Background: Past few months have seen the rise of blockchain and cryptocurrencies. In this context, the Ethereum platform, an open-source blockchain-based platform using Ether cryptocurrency, has been designed to use smart contracts programs. These are self-executing blockchain contracts. Due to their high volume of transactions, analyzing their behavior is very challenging. We address this challenge in our paper.
Methods: We develop for this purpose an innovative approach based on the non-negative tensor decomposition Paratuck2 combined with long short-term memory. The objective is to assess if predictive analysis can forecast smart contracts activities over time. Three statistical tests are performed on the predictive analytics, the mean absolute percentage error, the mean directional accuracy and the Jaccard distance.

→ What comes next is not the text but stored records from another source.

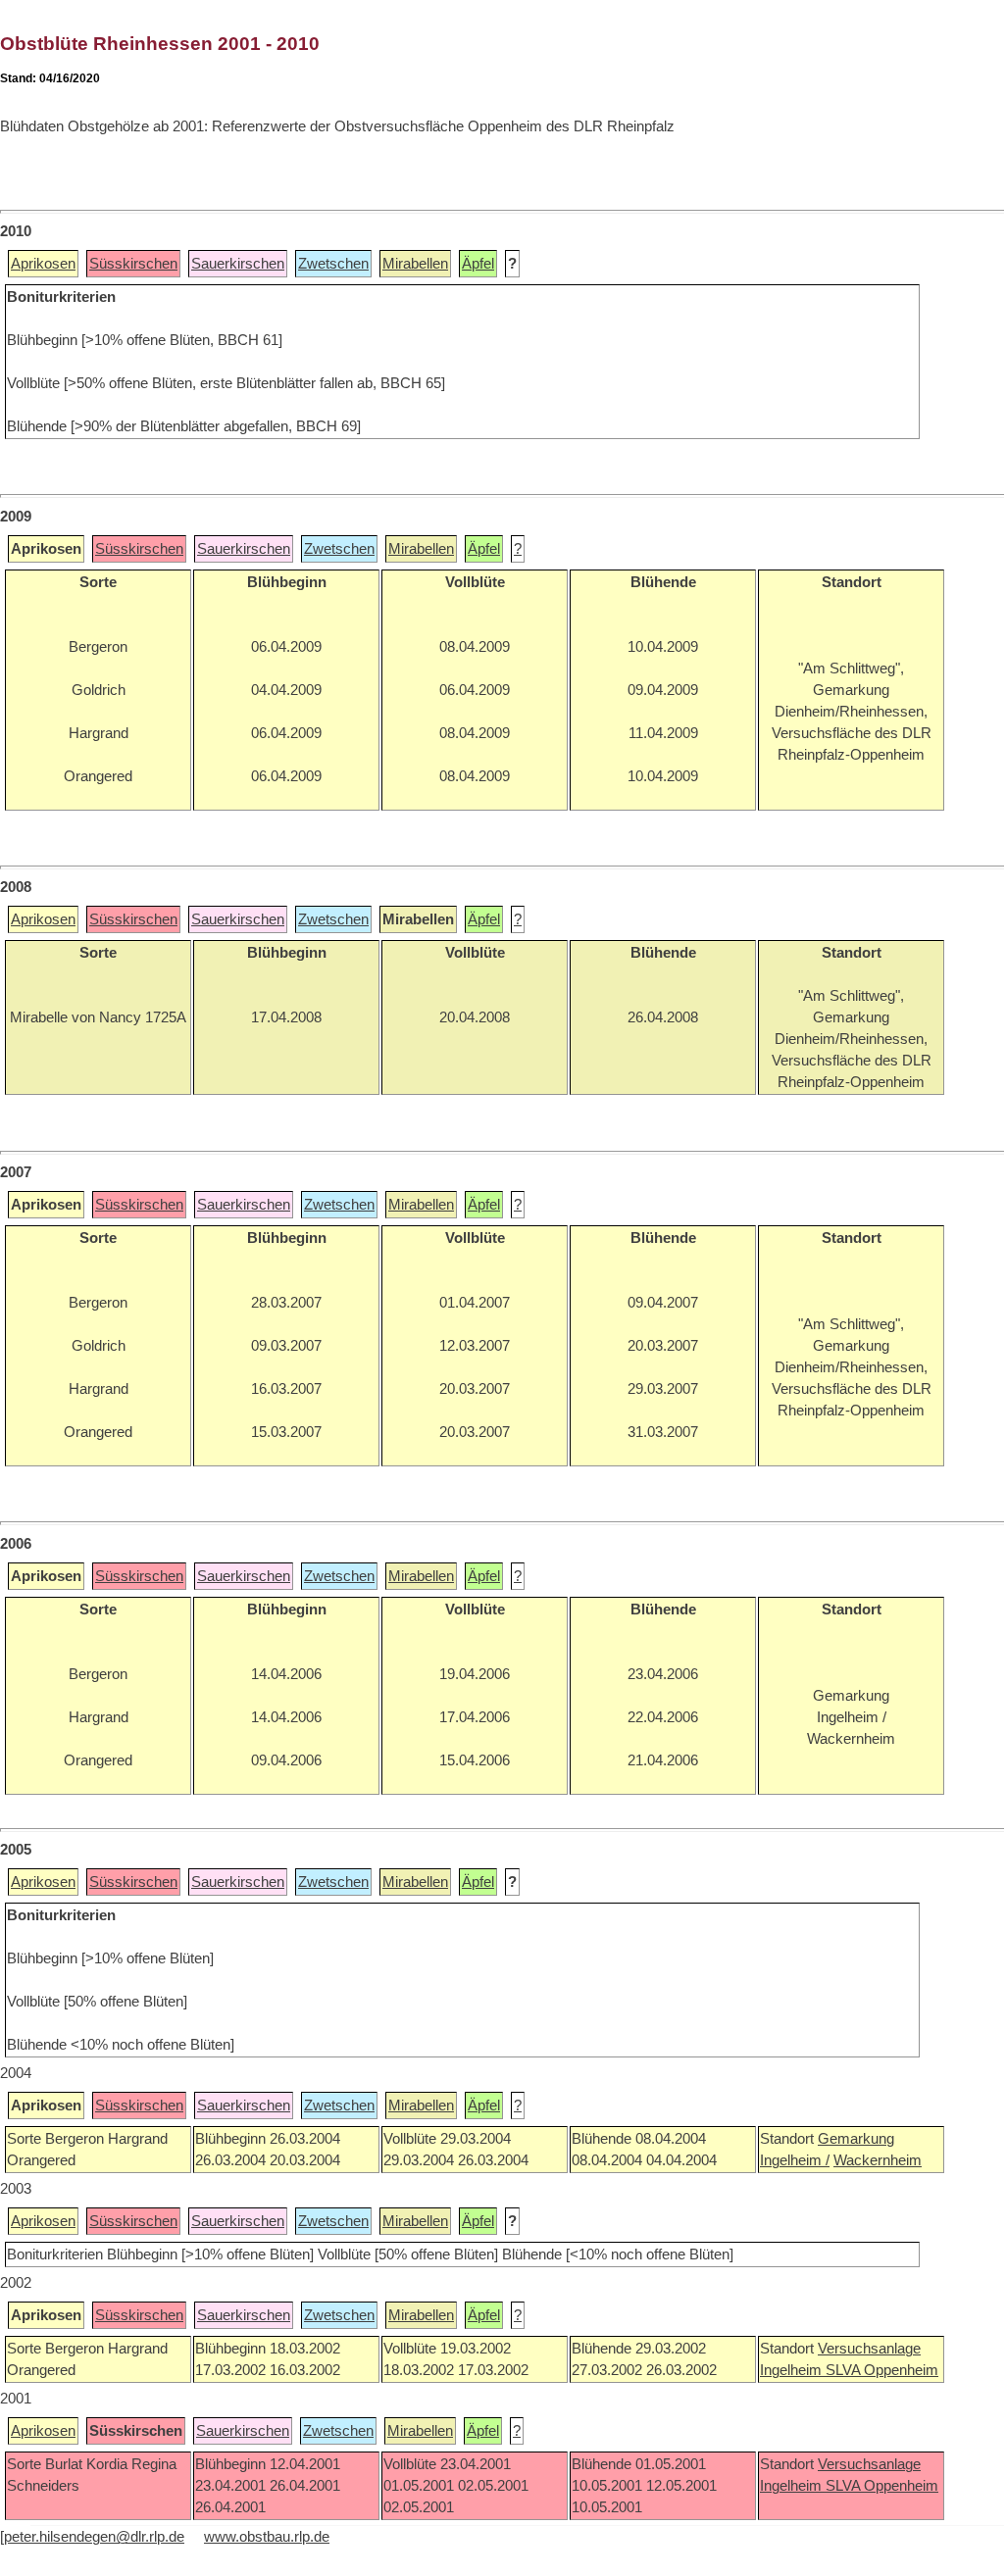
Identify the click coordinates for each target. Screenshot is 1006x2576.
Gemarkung (856, 2139)
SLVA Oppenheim (882, 2370)
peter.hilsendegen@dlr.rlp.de (94, 2537)
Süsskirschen (133, 264)
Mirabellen (415, 264)
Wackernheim (877, 2160)
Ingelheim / (795, 2160)
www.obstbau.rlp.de (266, 2537)
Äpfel (478, 264)
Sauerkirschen (237, 264)
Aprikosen (43, 264)
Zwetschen (333, 264)
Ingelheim (793, 2370)
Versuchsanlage (869, 2348)
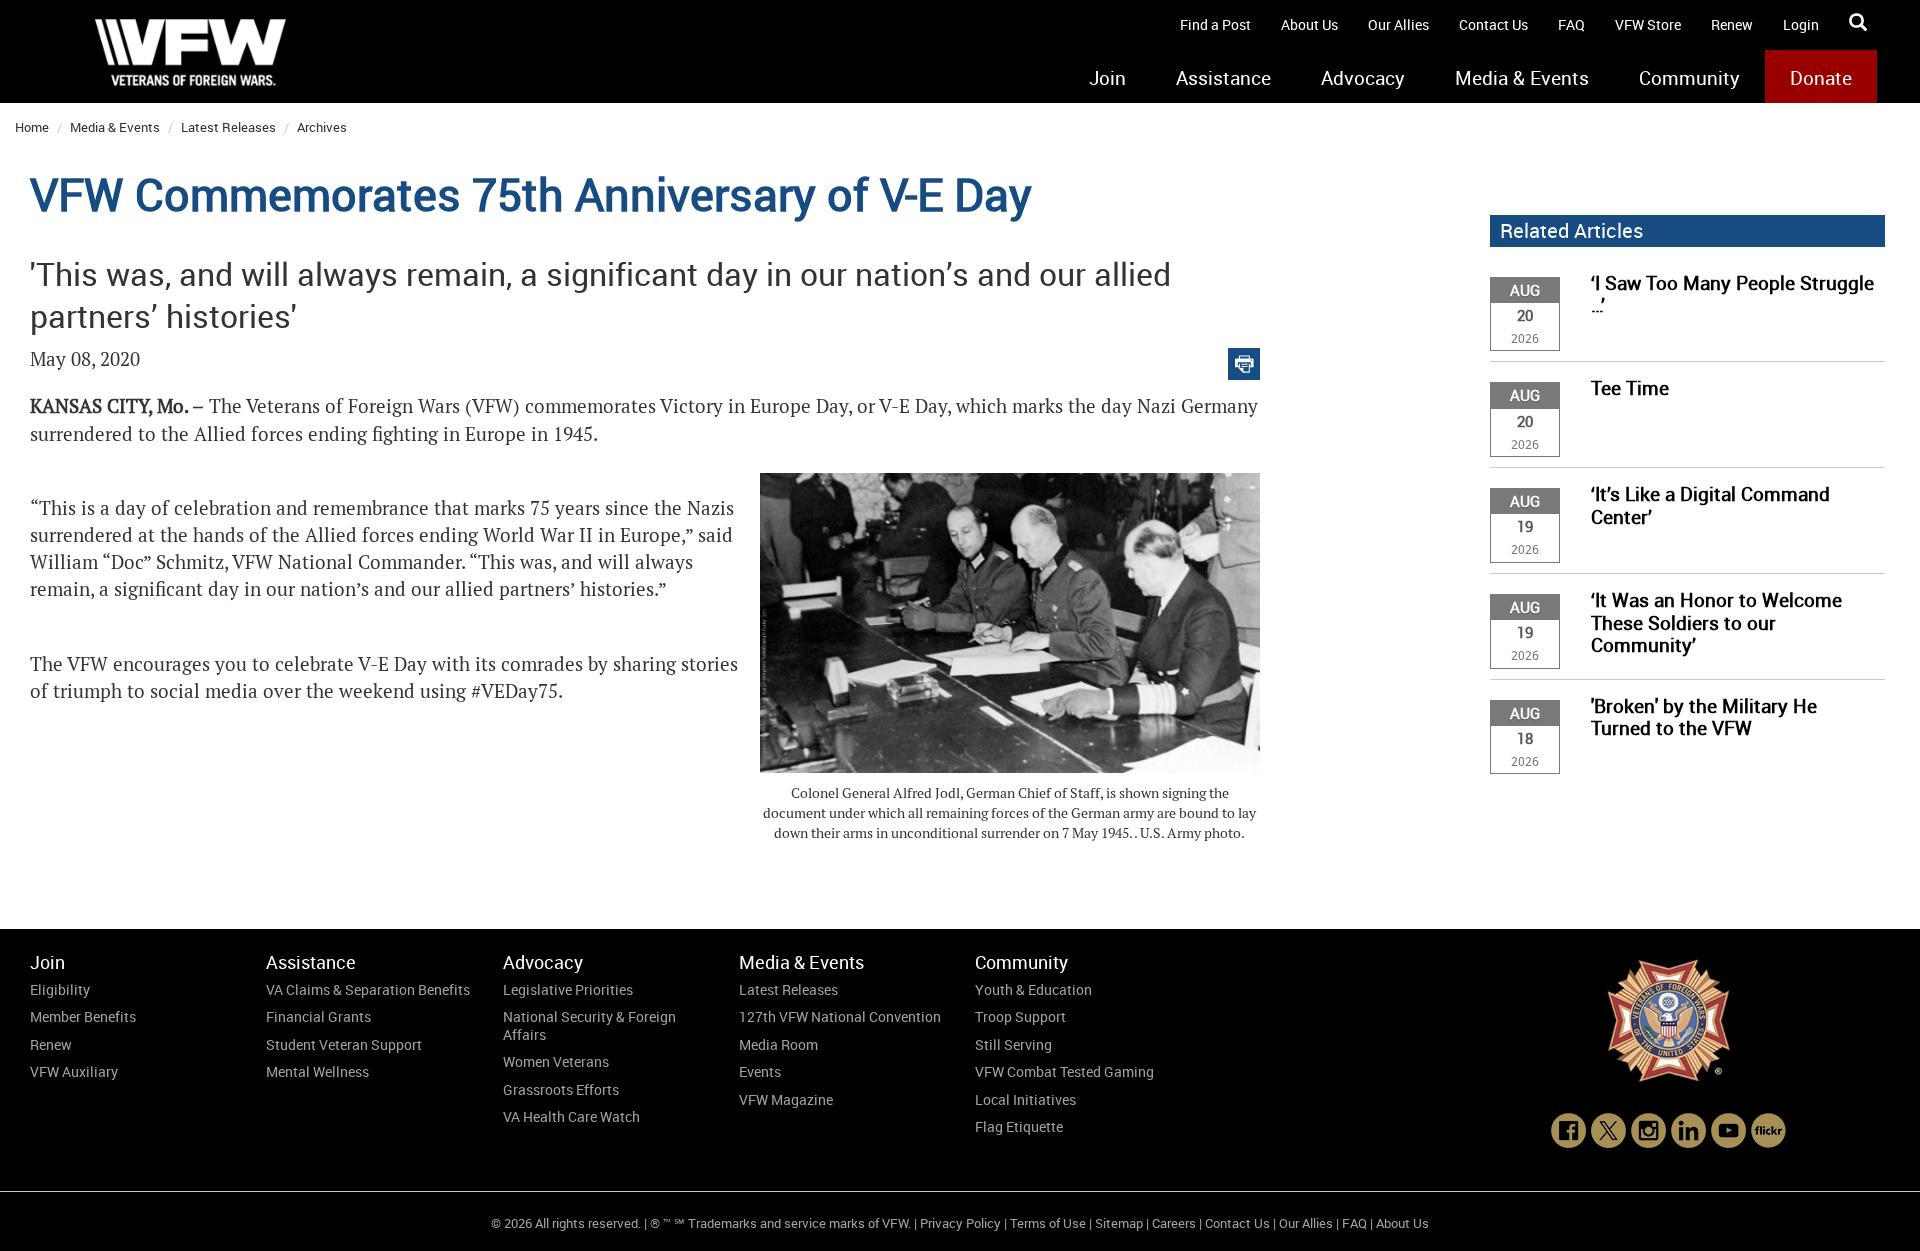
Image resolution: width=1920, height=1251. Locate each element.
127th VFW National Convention (840, 1016)
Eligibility (60, 989)
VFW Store (1648, 24)
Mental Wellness (317, 1071)
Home (32, 127)
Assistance (1223, 78)
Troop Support (1020, 1016)
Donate (1821, 78)
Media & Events (1522, 78)
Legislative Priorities (568, 989)
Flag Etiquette (1019, 1126)
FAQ (1571, 24)
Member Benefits (83, 1016)
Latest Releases (228, 127)
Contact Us (1493, 24)
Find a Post (1215, 24)
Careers (1174, 1223)
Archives (322, 127)
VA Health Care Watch (571, 1116)
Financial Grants (318, 1016)
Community (1689, 78)
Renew (1732, 24)
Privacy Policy (960, 1223)
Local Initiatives (1025, 1099)
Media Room (778, 1044)
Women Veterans (556, 1061)
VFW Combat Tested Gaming (1064, 1071)
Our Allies (1398, 24)
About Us (1309, 24)
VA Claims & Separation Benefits (368, 989)
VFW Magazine (786, 1099)
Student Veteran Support (344, 1044)
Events (760, 1071)
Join (1107, 78)
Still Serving (1013, 1044)
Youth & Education (1033, 989)
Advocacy (1363, 78)
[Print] (1244, 359)
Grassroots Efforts (561, 1089)
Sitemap (1119, 1223)
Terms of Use (1048, 1223)
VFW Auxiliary (74, 1071)
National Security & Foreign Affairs (589, 1025)
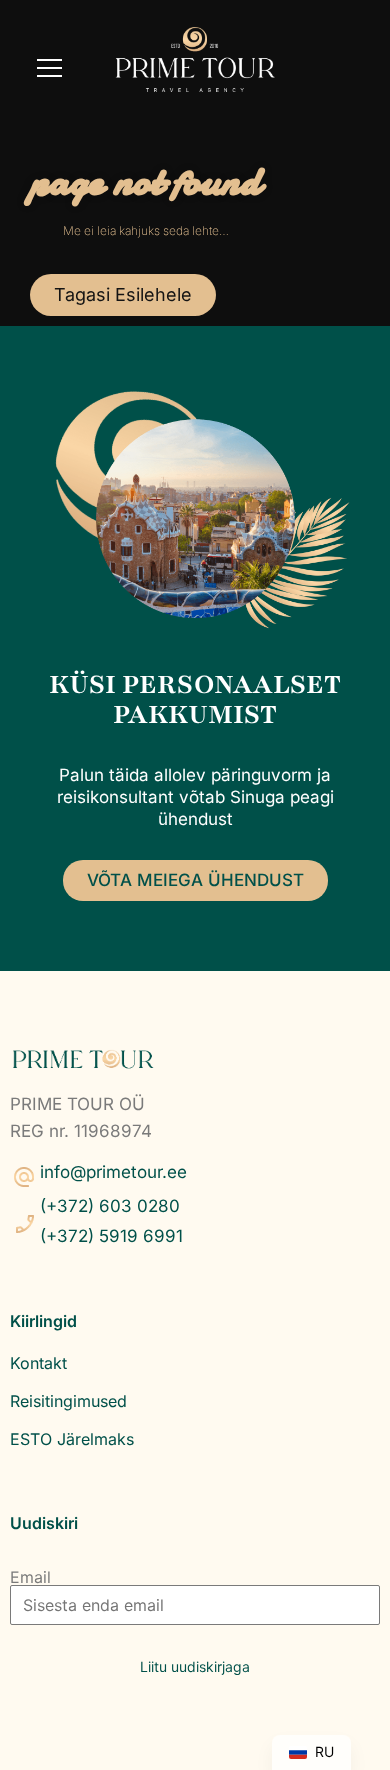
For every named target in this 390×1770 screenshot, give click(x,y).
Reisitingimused (68, 1401)
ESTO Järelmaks (72, 1439)
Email (30, 1577)
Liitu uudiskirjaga (195, 1666)
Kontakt (38, 1363)
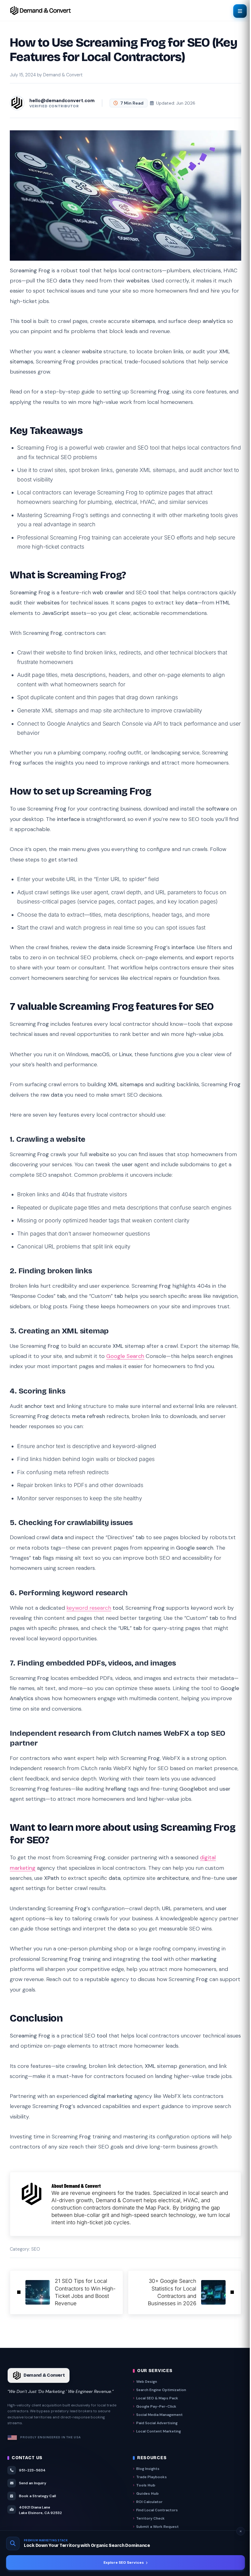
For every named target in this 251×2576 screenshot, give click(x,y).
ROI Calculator (149, 2501)
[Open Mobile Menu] (240, 11)
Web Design (146, 2381)
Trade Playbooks (151, 2476)
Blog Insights (147, 2468)
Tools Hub (145, 2485)
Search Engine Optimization (161, 2389)
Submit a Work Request (157, 2526)
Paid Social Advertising (157, 2423)
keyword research (88, 1608)
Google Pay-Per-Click (156, 2406)
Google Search (125, 1356)
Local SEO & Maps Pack (157, 2398)
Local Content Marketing (158, 2431)
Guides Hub (147, 2493)
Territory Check (150, 2518)
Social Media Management (159, 2414)
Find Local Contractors (157, 2510)
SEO (35, 2249)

Results: Among dozens of GB of transactions, the Paratuck2 tensor decomposition allows asymmetric modeling of the smart contracts. Furthermore, it highlights time dependent latent groups. The latent activities are modeled by the long short term memory network for predictive analytics. The highly accurate predictions underline the accuracy of the method and show that blockchain activities are not pure randomness.
Conclusion: Herein, we are able to detect the most active contracts, and predict their behavior. In the context of future regulations, our approach opens new perspective for monitoring blockchain activities.